Amidst all the uncertainty surrounding the impact of tariffs on imports from China, Armstrong Flooring is moving to boost the intrinsic benefits of domestic resilient flooring capacity. This move comes on the heels of its recent decision to sell its wood flooring operations (FCNews, Nov. 12/19, 2018).

“We’ve been ramping up volume in the Stillwater, Okla., plant, which we repurposed last fall, and we continue to increase the capacity and through-put here at Lancaster as well as in Kankakee, Ill., where we make Alterna,” Don Maier, president and CEO, Armstrong Flooring, told FCNews. “The other side of the equation is with the change in the tariffs, we’ve been demonstrating to the market the value of our legacy resilient sheet products.”

Similarly, with VCT and other resilient products, Armstrong said it believes it has the ability to provide both commercial and residential end users with alternatives to products that have been impacted by the tariffs. “The message to the market here is we have a broad portfolio of domestic products both in the LVT category as well as in others that create very high-value alternatives,” Maier added. “Second, we’re always working with our supply base and distributors to offset and be more efficient in how we do business. Basically, we have our partners’ backs in terms of products impacted by the tariffs as well as providing alternatives that give them options to avoid the impact of the tariffs.”

An added bonus, according to Maier, is the fact that many of the resilient products Armstrong Flooring manufactures in the U.S. feature the company’s proprietary and exclusive Diamond 10 technology. “While the technology was first offered on our LVT products made at our Lancaster plant, we have now taken it across nearly the entire portfolio,” he explained. “That not only gives the retailer a differentiating story, but it gives the end user/consumer a product that’s going to stand up to challenges and continue to look and wear extremely well.”

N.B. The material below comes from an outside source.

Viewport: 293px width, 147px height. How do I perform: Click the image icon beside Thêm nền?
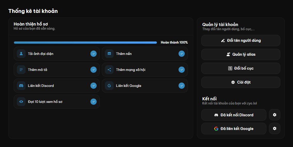pyautogui.click(x=109, y=54)
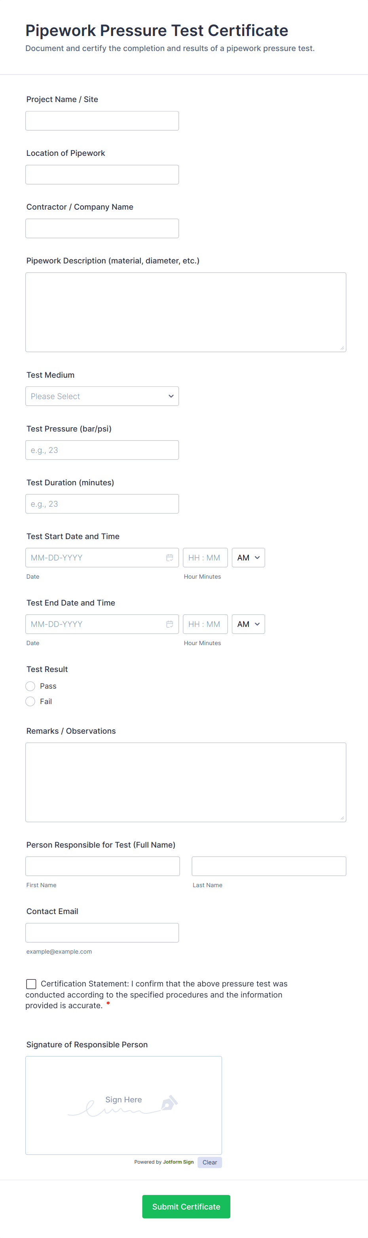Open the AM/PM dropdown for end time
Image resolution: width=368 pixels, height=1238 pixels.
point(248,624)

Armstrong Flooring’s distributor and retail customers are embracing the company’s strategy to build on its domestic production capabilities. “Businesses that concentrate too heavy a mix into imported goods—especially goods from a single-source nation—remain exposed to significant financial, operational and logistical risks,” said Scott Rozmus, president and CEO, FlorStar Sales. “Having options available from global suppliers such as Armstrong Flooring, who have retained a domestic manufacturing base, certainly helps mitigate such tariff and related political risks.”

The fact that Armstrong Flooring operates a variety of plants across the country affords both the manufacturer and its distributors the luxury not only of offering some pricing stability relative to tariffs, but also providing benefits in terms of a more reliable supply chain, Rozmus added. “It is never a bad thing to eliminate multiple ports as well as oceans in terms of providing greater shipping accuracy. Offering customers more predictability creates happier customers.”

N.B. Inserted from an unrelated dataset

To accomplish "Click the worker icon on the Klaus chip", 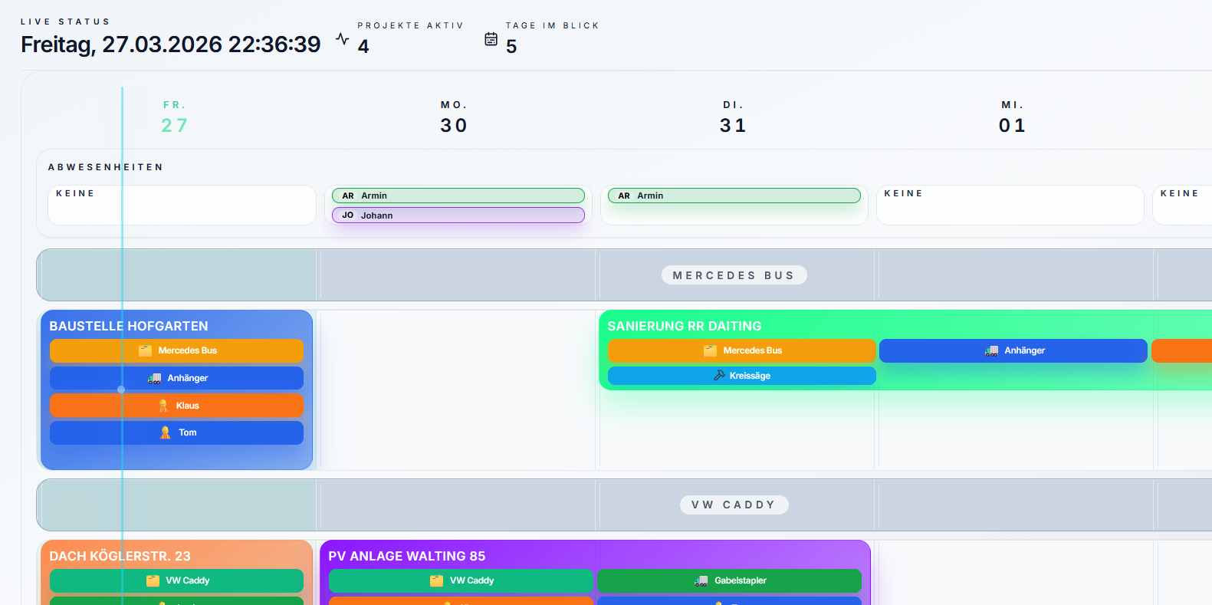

Among those happy customers are dealers like Merv Breckbill, co-owner of Strasburg, Pa.-based Wall to Wall Coverings, an Armstrong dealer for nearly 18 years. For him, domestic production provides more stability with respect to pricing.

“With the stuff coming in from overseas, along with the uncertainty of the price increases, anything that’s produced here in the U.S. is a plus. The other thing is domestic products are readily available. Most of the Armstrong Flooring products we order are available the same week, sometimes even next day, which is a big plus for us and our customers.”

Future plans
Beyond bolstering capacity of existing product lines, Armstrong Flooring also hinted at plans to begin manufacturing WPC-type products here in the U.S. “We have a team dedicated to bringing rigid core capabilities domestically,” Maier told FCNews. “I won’t offer a lot of details here other than to say we continue to make strong progress, and our intention is to repurpose existing assets we have just as we did in Stillwater.”

In this respect, Armstrong said it believes it also has an advantage. “The difference between us and other companies looking to establish rigid core production is we’re not looking for a greenfield site,” Maier stated. “Plus, we don’t have as many of the start-up related things that come along with that. Another benefit is it does not require as much capital investment.”